- _Directions for this task_: Pictures must not appear in the copy. Set down exactly the line with "Image resolution: width=1255" and each line after it through the end of the data below.

[Data to examine — start]

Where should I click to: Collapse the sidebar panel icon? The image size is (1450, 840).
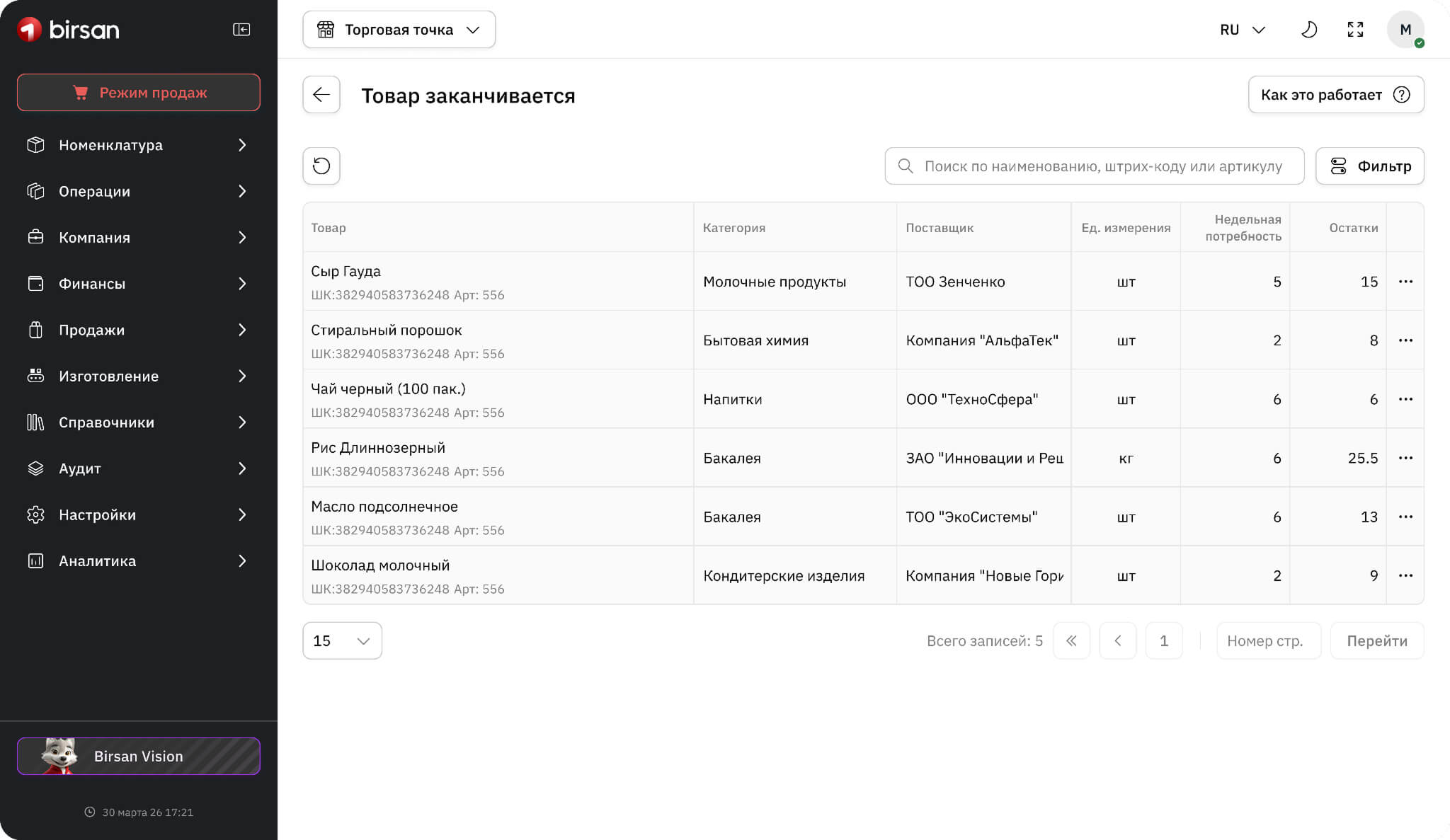pyautogui.click(x=241, y=29)
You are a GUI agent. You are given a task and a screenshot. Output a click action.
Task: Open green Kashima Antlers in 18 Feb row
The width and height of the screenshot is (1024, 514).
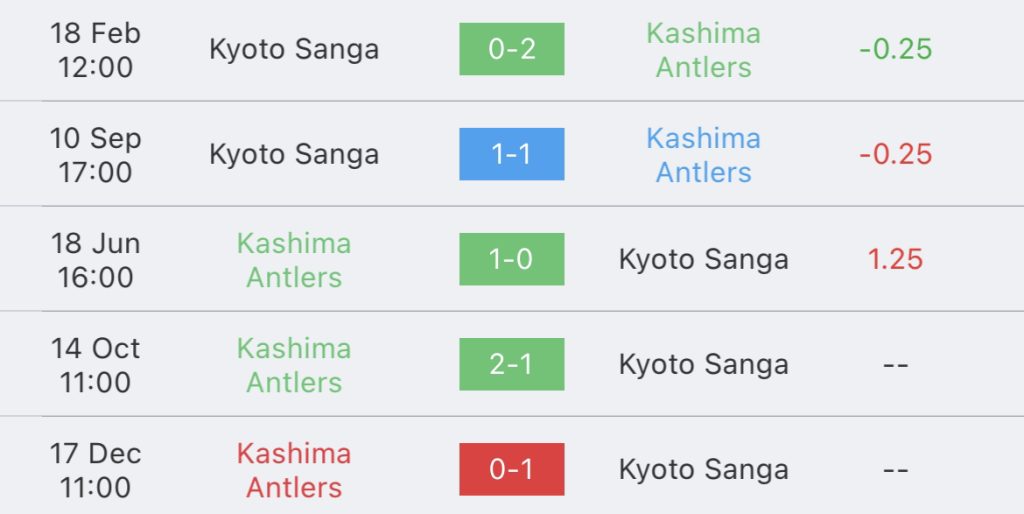[x=703, y=50]
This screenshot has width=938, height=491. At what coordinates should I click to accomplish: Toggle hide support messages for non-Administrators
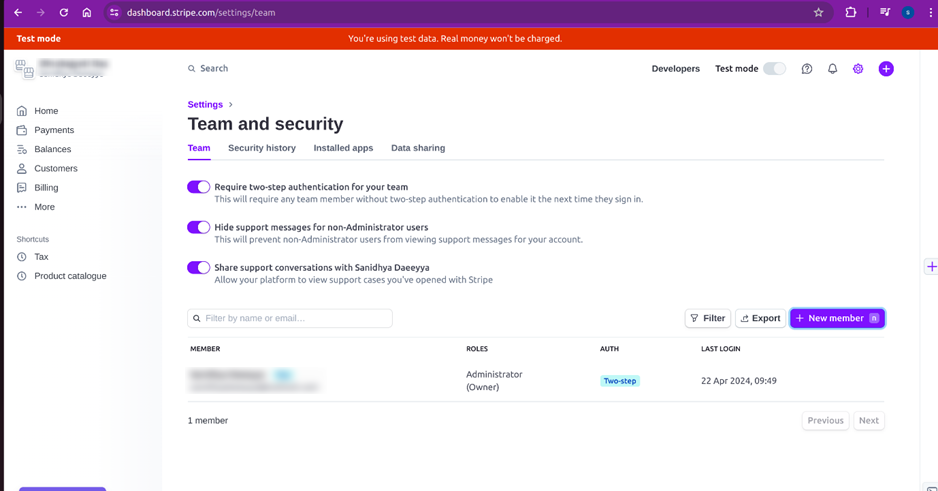pos(198,227)
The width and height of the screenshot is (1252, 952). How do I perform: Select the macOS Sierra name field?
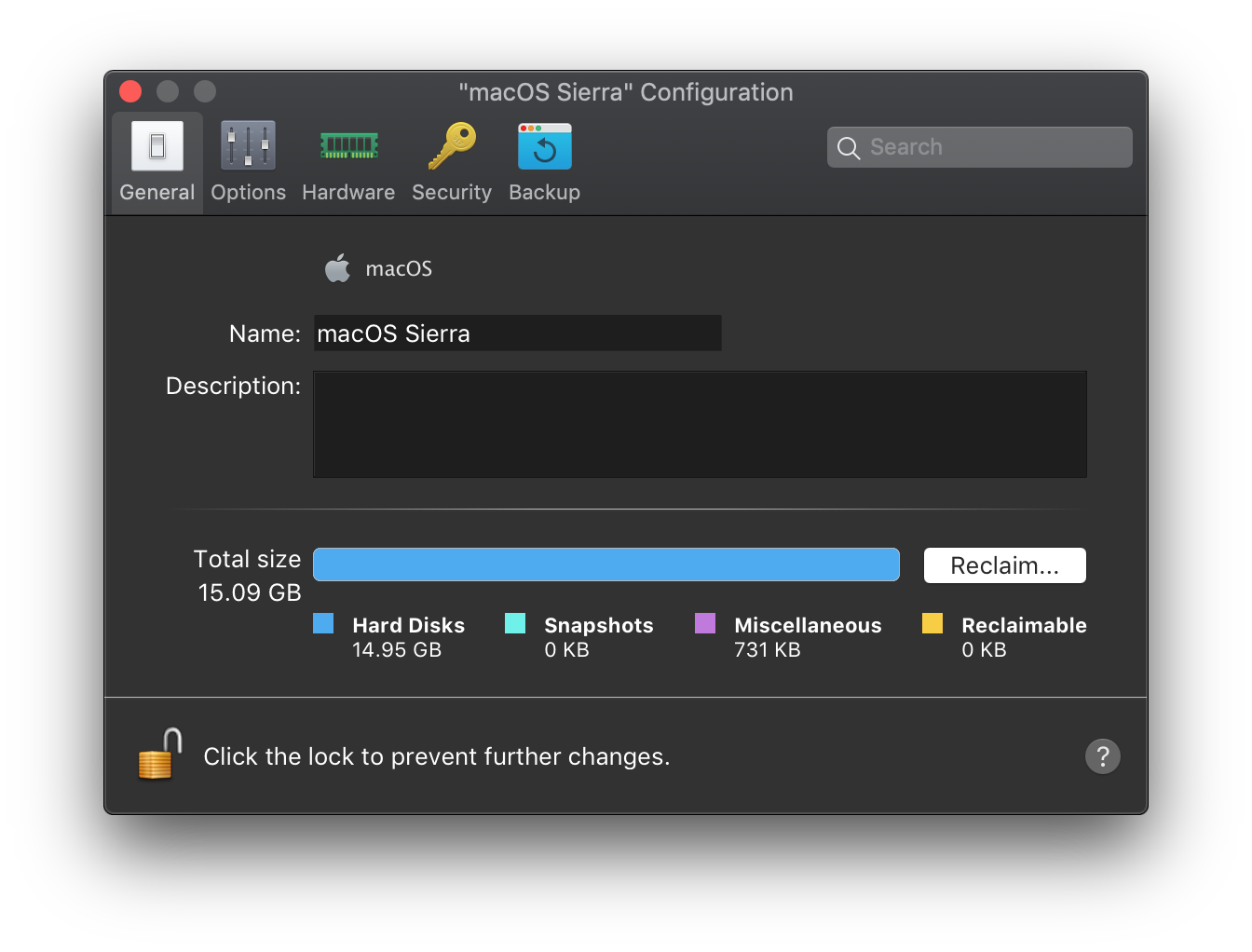[x=518, y=333]
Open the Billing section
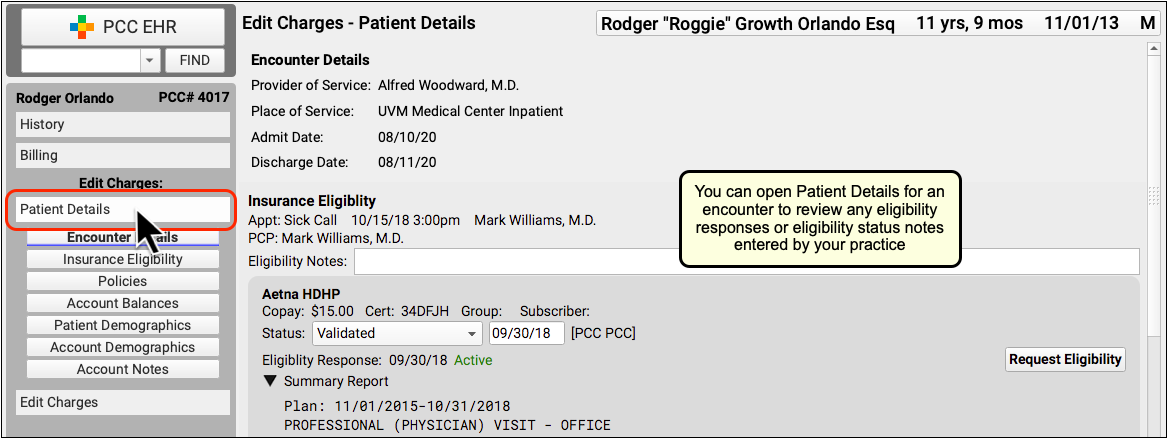 click(123, 155)
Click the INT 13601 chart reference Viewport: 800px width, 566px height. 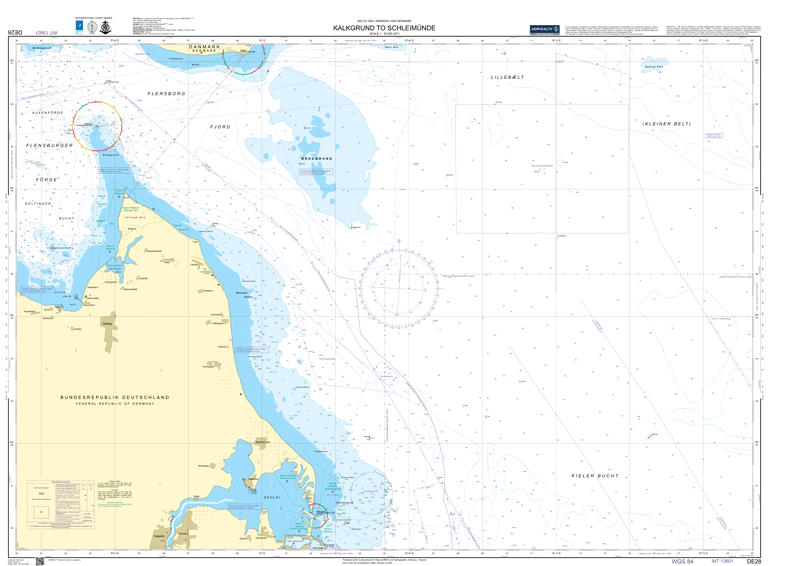click(723, 561)
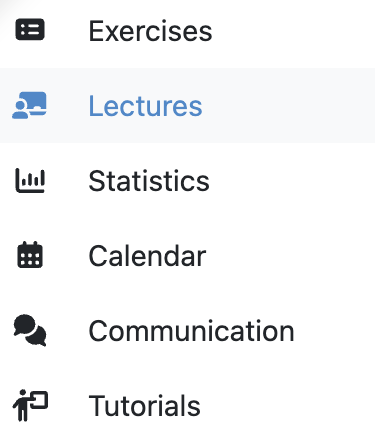This screenshot has height=437, width=375.
Task: Switch to the Tutorials text label
Action: point(145,406)
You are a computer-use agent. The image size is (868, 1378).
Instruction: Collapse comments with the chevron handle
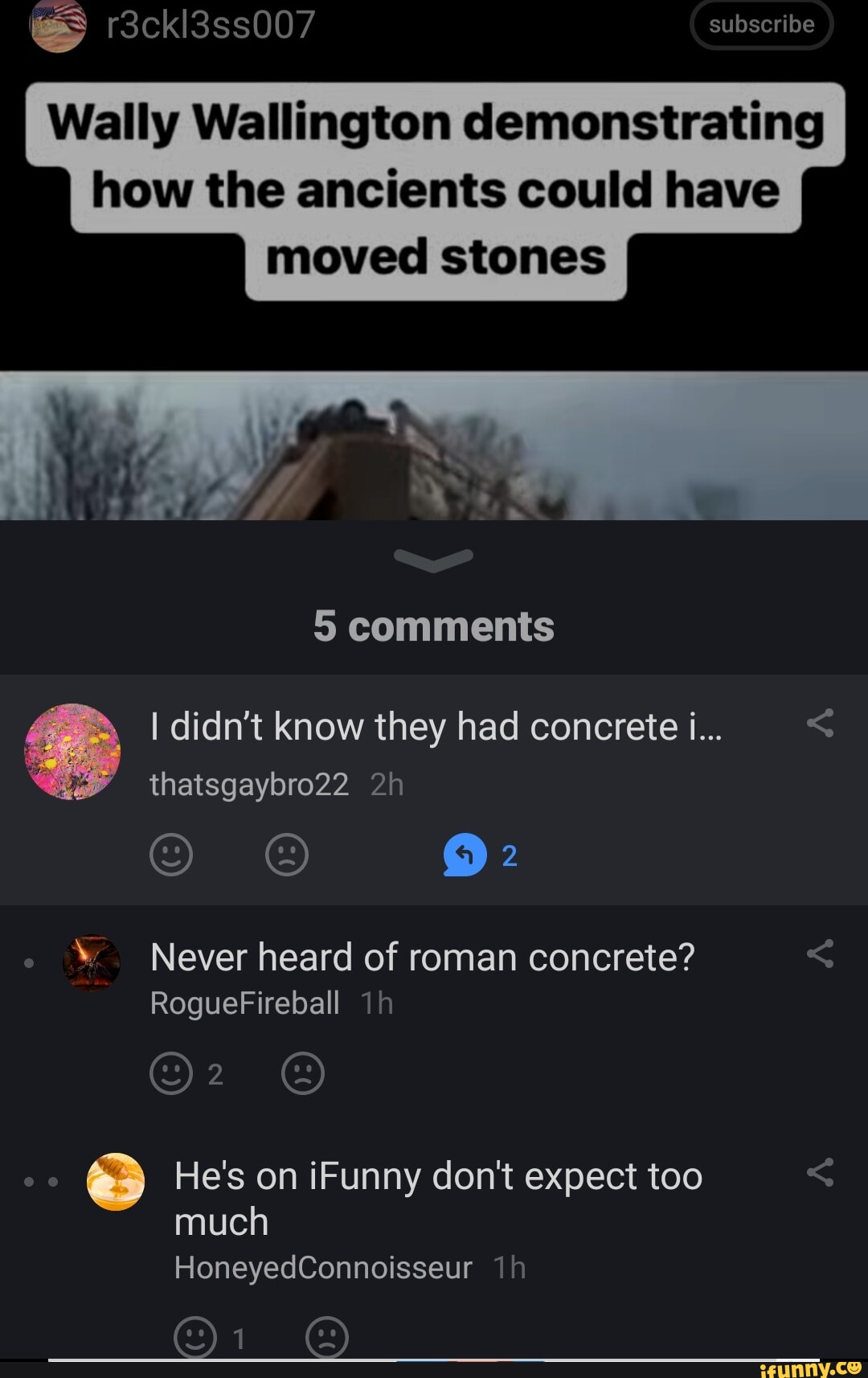[x=434, y=560]
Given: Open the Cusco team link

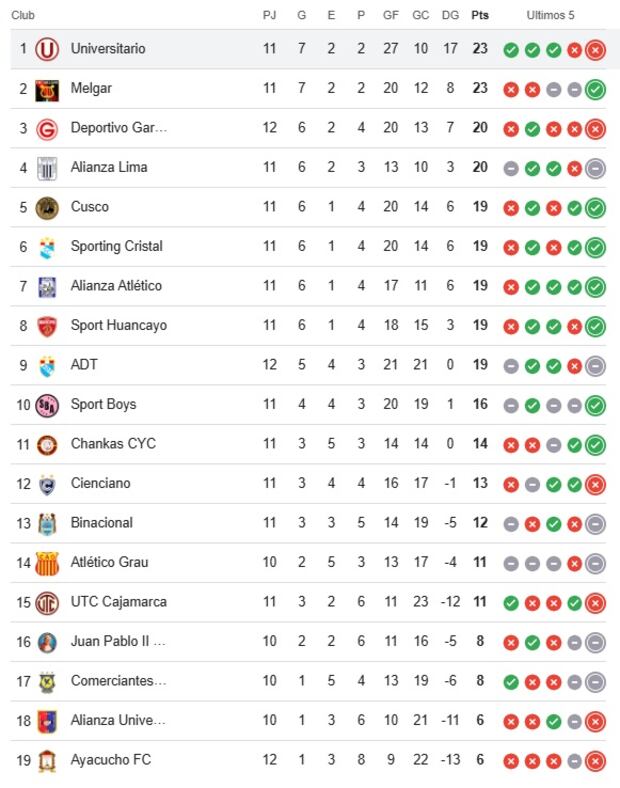Looking at the screenshot, I should [90, 207].
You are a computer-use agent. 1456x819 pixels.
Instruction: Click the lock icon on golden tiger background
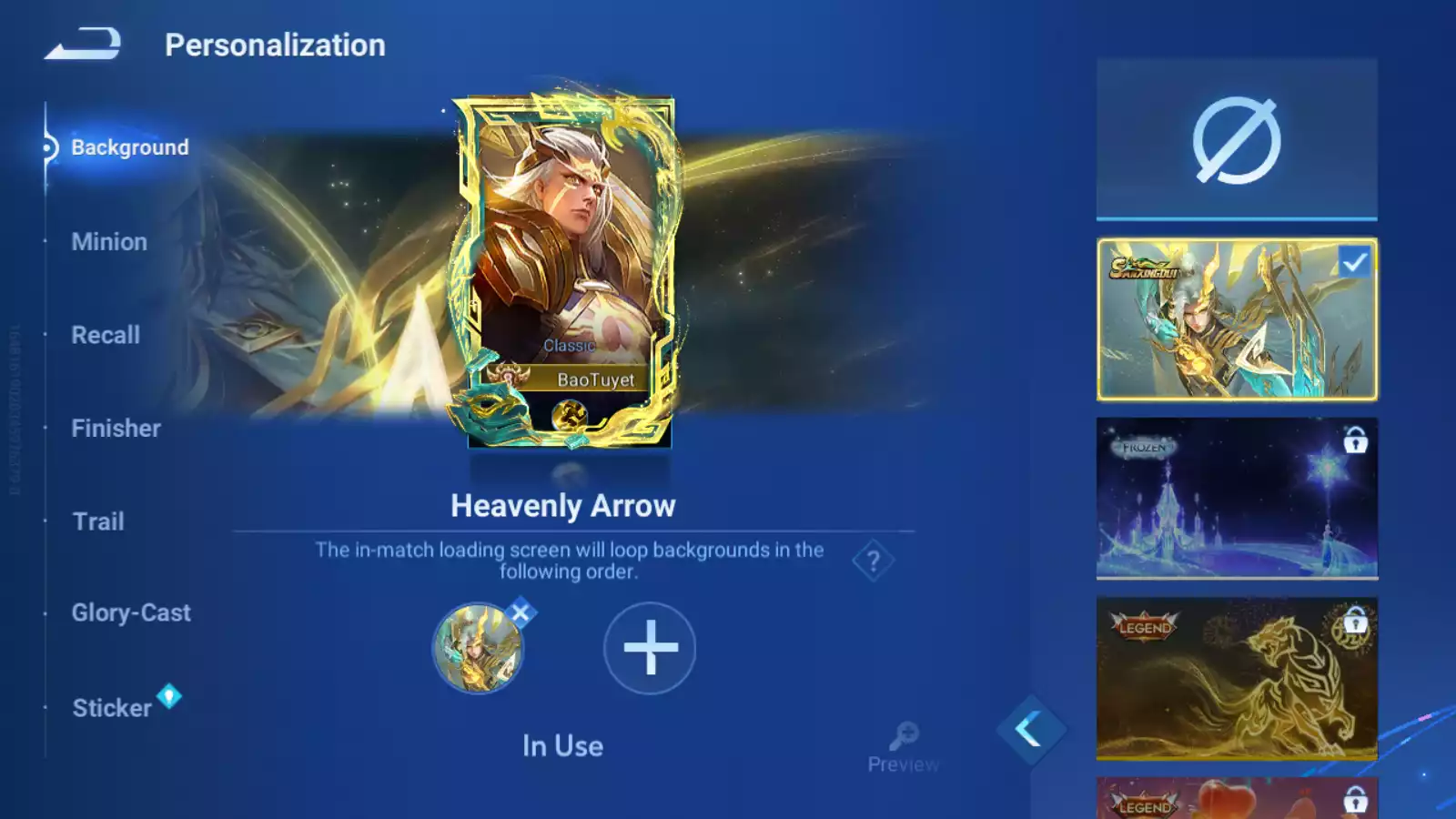coord(1355,620)
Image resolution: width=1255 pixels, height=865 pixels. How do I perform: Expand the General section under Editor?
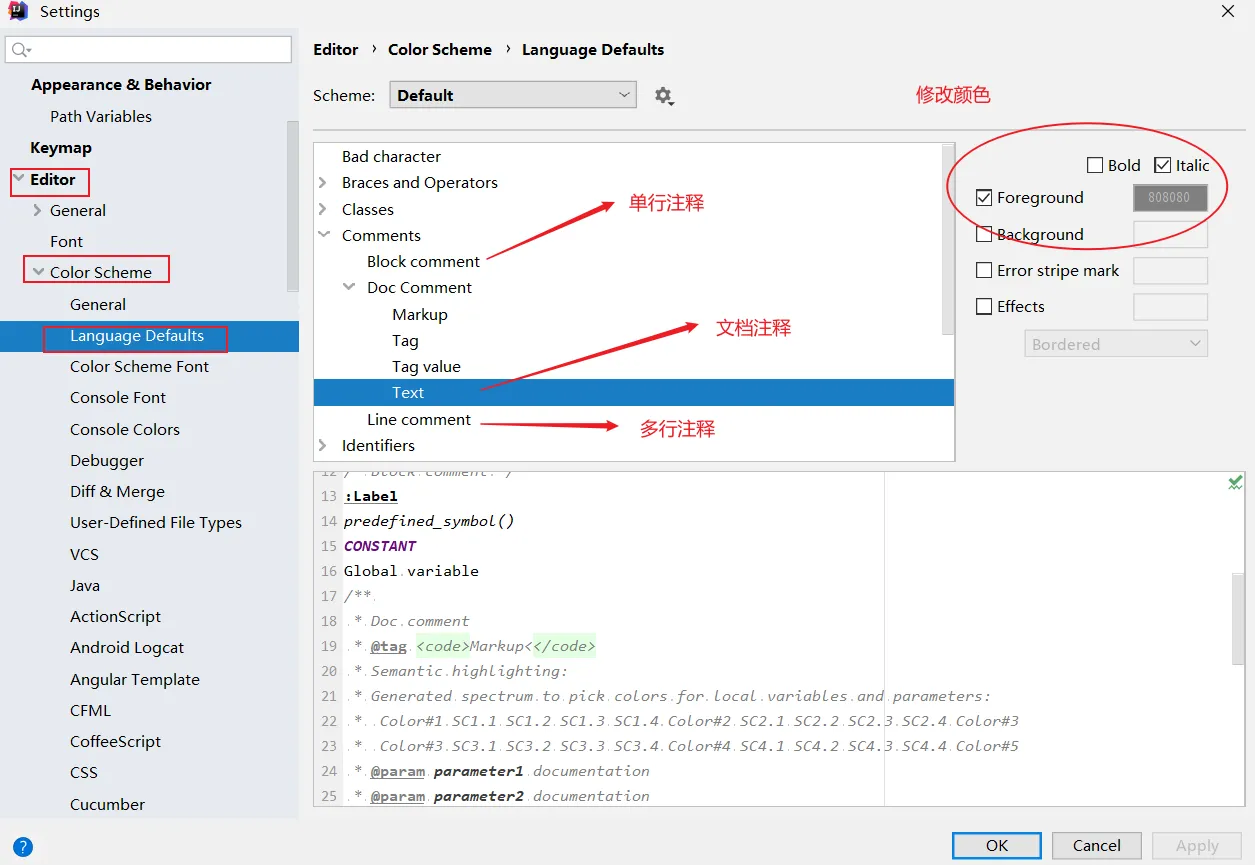coord(38,211)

[Data to examine — finish]

- _Completed exercise_:
Image resolution: width=1255 pixels, height=865 pixels. How do I perform: Expand the General section under Editor?
coord(38,211)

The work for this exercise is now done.